Claude Lelièvre : Nous avons effectivement consacré tout un chapitre dans notre livre aux « enseignants en proie aux désirs et aux phantasmes dans la classe », mais ce n’est pas un phénomène vraiment nouveau. Il est d’ailleurs précédé d’un autre chapitre qui dit ce qu’il en est de la « maïeutique » socratique et du désir » platonique » de connaissance…Cela remonte donc loin, et cela va loin… Ce qui est sans doute nouveau, c’est la multiplication relative des « liaisons dangereuses » entre élèves mineurs et professeurs, et surtout leur banalisation dans les médias lorsqu’il s’agit de professeurs femmes. Nous en donnons de nombreux exemples précis. Il en va foncièrement autrement lorsqu’il s’agit de professeurs hommes, car la menace d’accusation de pédophilie a été réactivée par les retombées de l’affaire Dutroux et la mise en place de la circulaire Royal de 1997.

*Objectif visé:*
D'après l'extrait retenu, qu'est-ce qui a réactivé la menace d'accusation de pédophilie envers les professeurs hommes ?

*Données fournies:*
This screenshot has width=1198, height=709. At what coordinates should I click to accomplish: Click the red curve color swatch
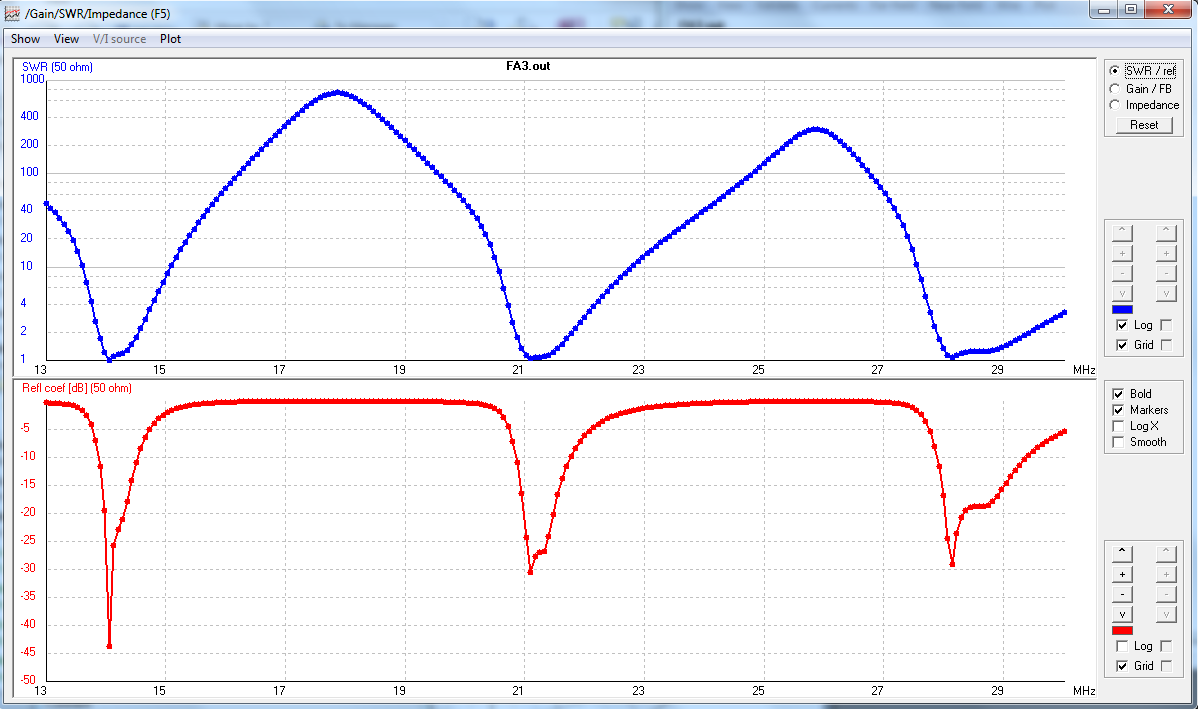tap(1122, 631)
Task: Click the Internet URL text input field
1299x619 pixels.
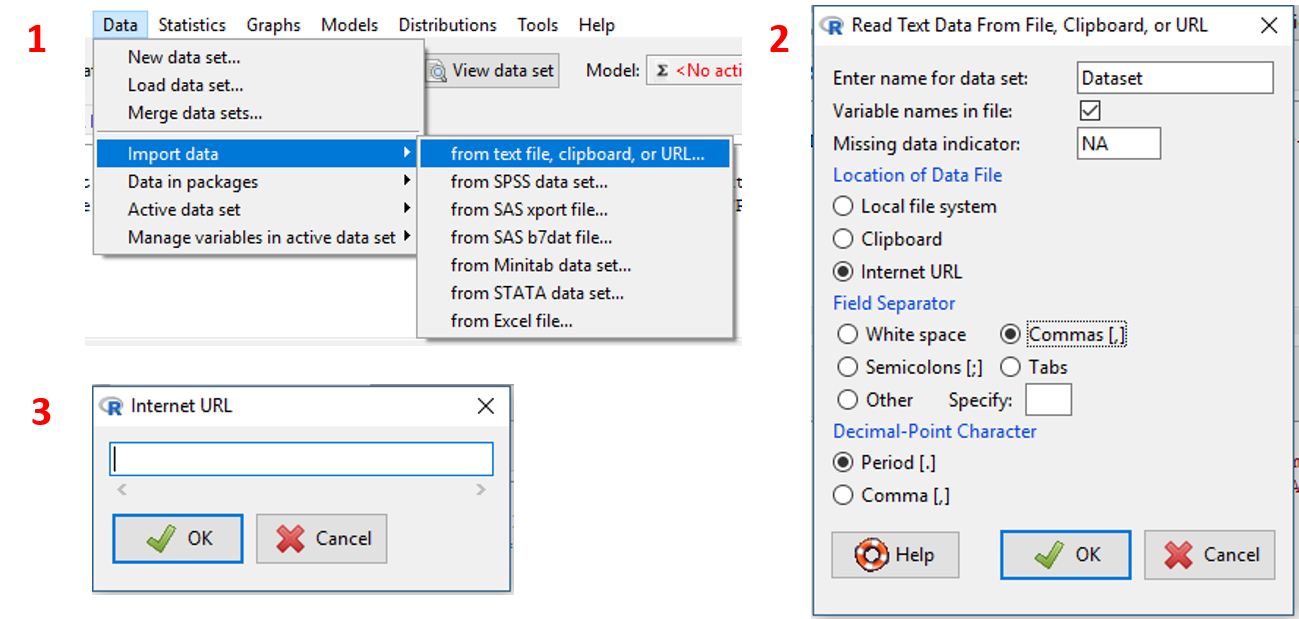Action: pos(301,459)
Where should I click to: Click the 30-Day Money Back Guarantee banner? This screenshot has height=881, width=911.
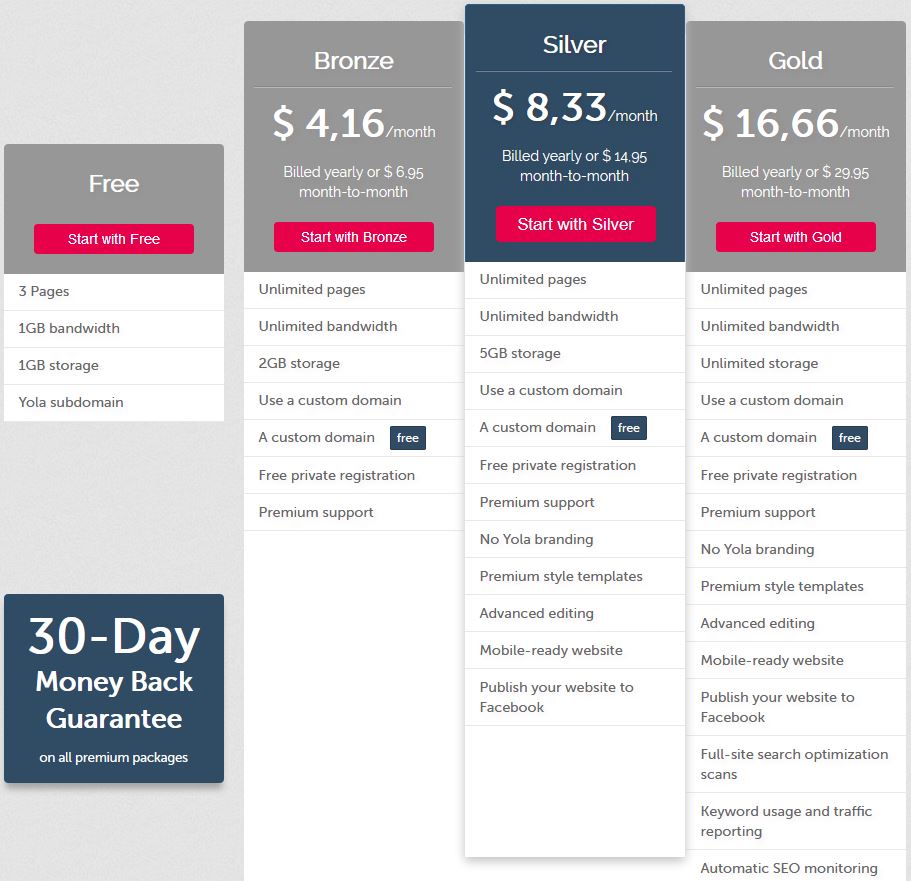click(114, 689)
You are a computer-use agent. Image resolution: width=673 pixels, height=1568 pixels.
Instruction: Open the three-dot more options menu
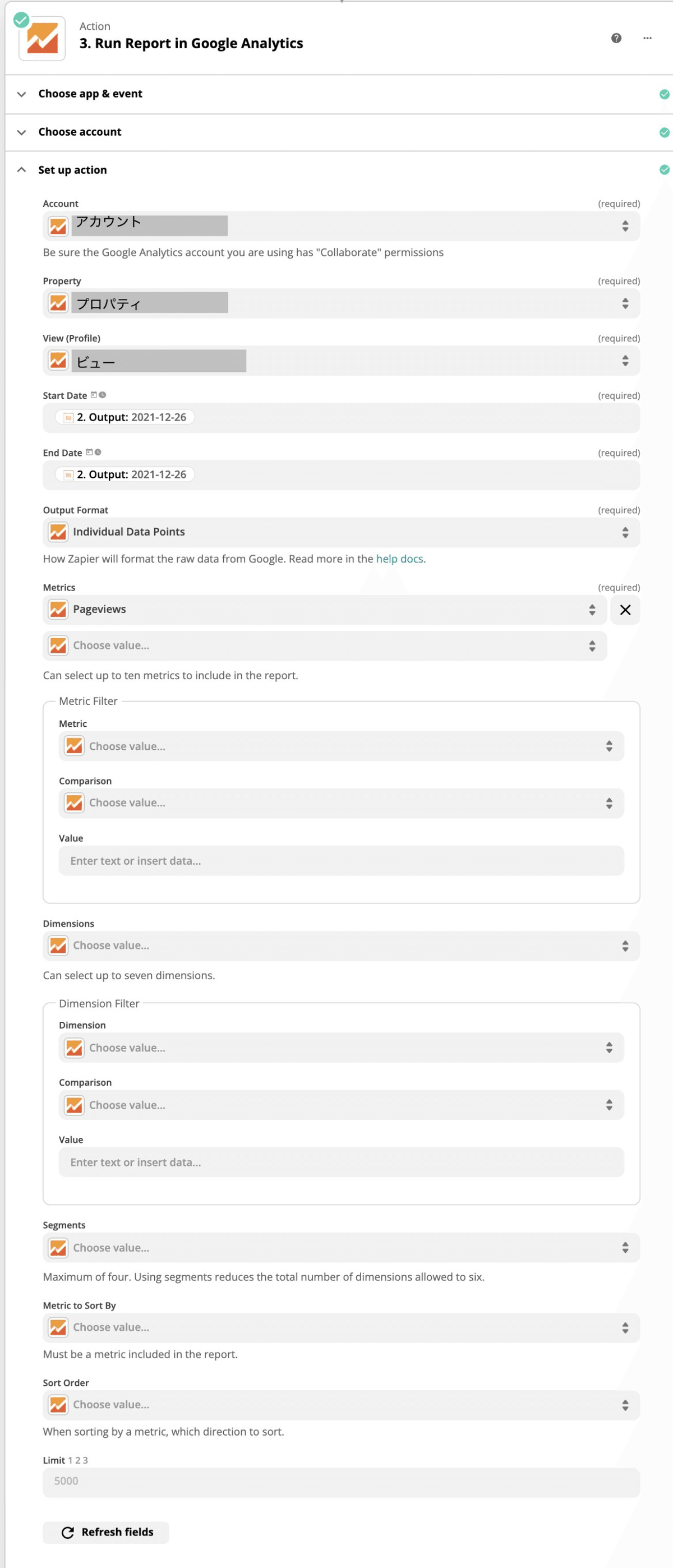[647, 38]
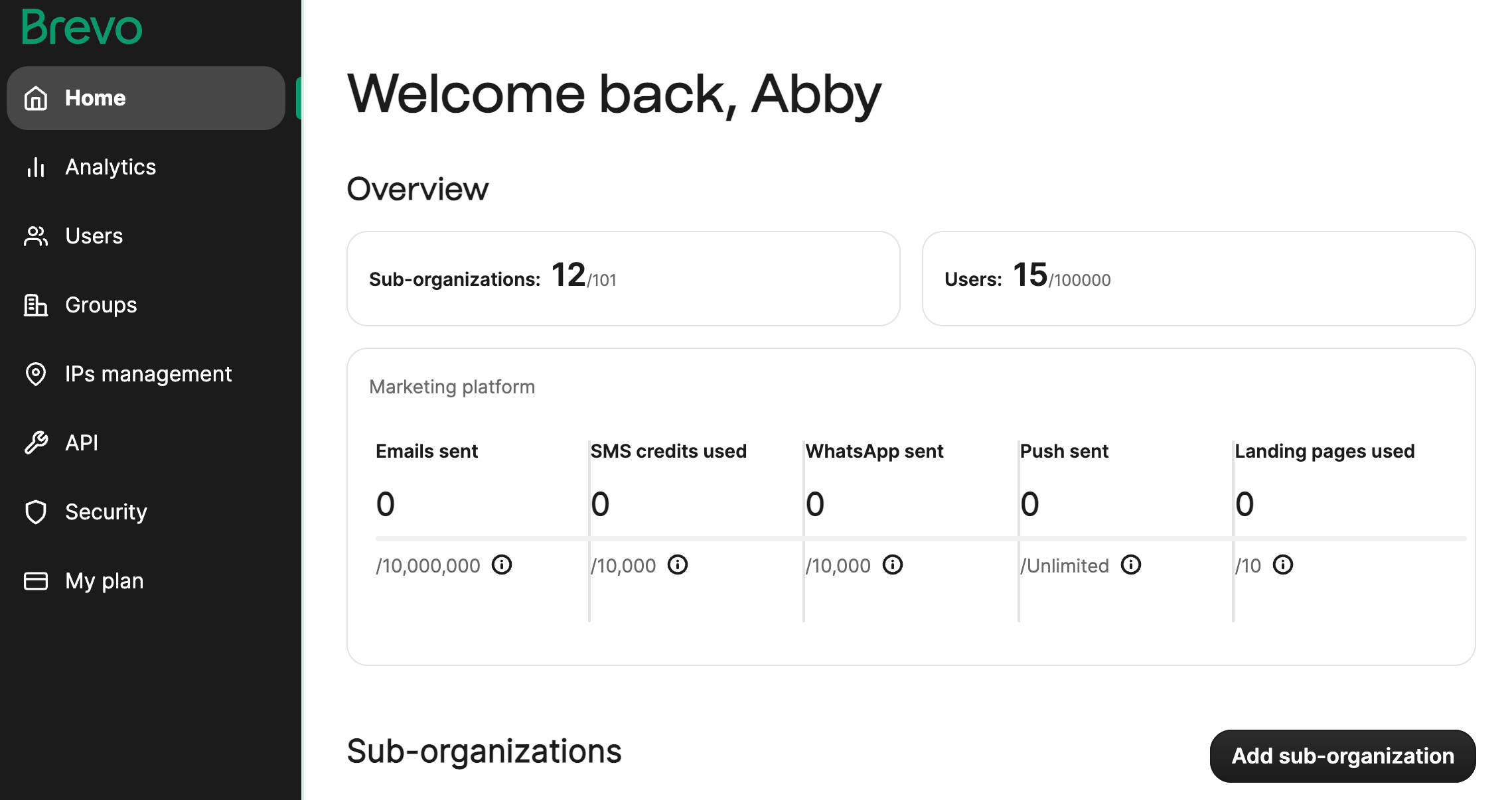Viewport: 1512px width, 800px height.
Task: Click the Groups building icon
Action: click(36, 305)
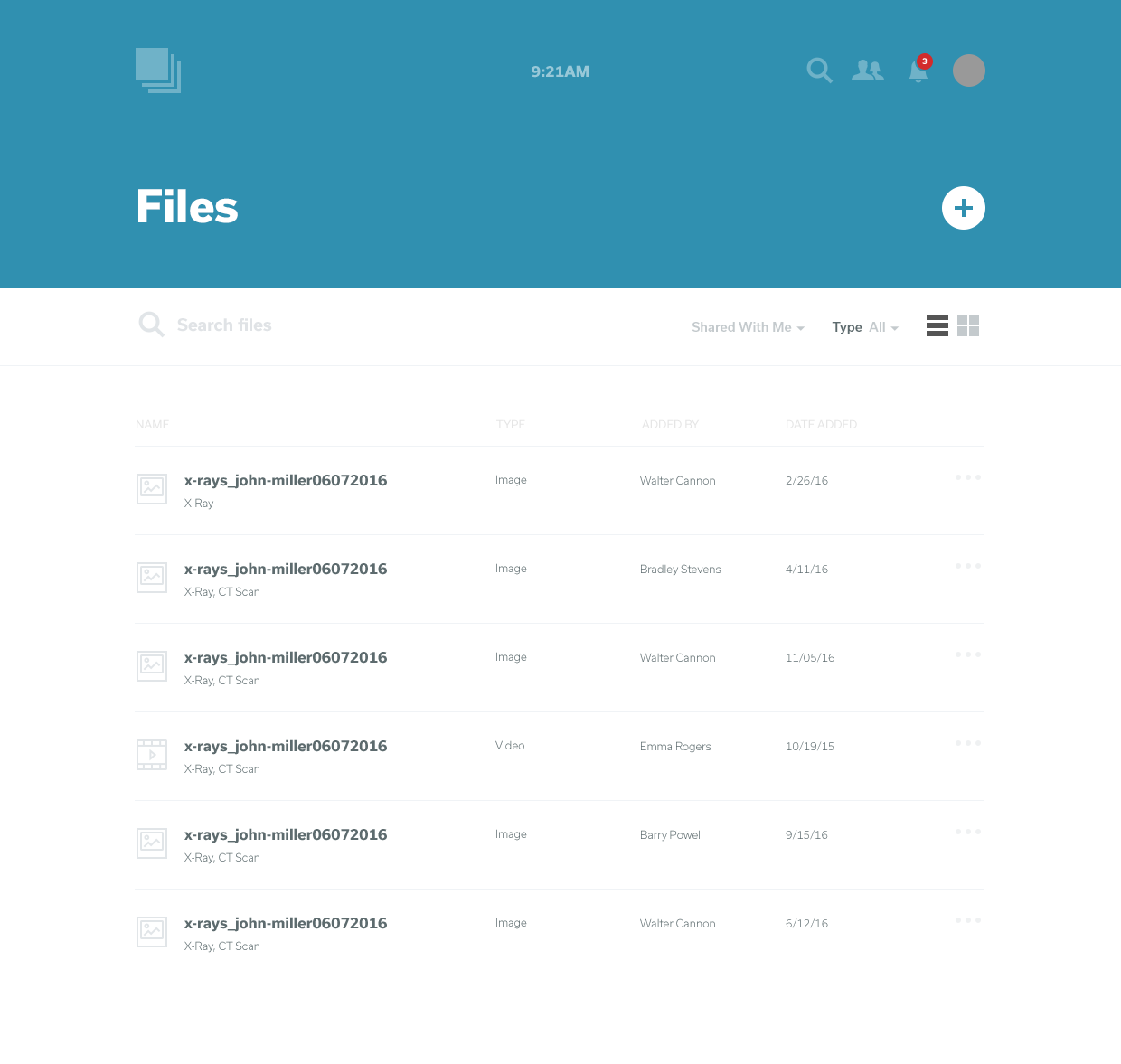Open the Type All filter dropdown

pos(865,327)
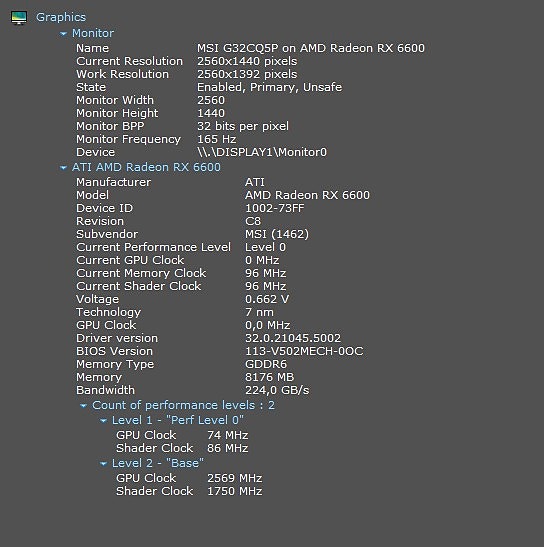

*Solution proposée:*
Les retombées de l'affaire Dutroux et la mise en place de la circulaire Royal de 1997.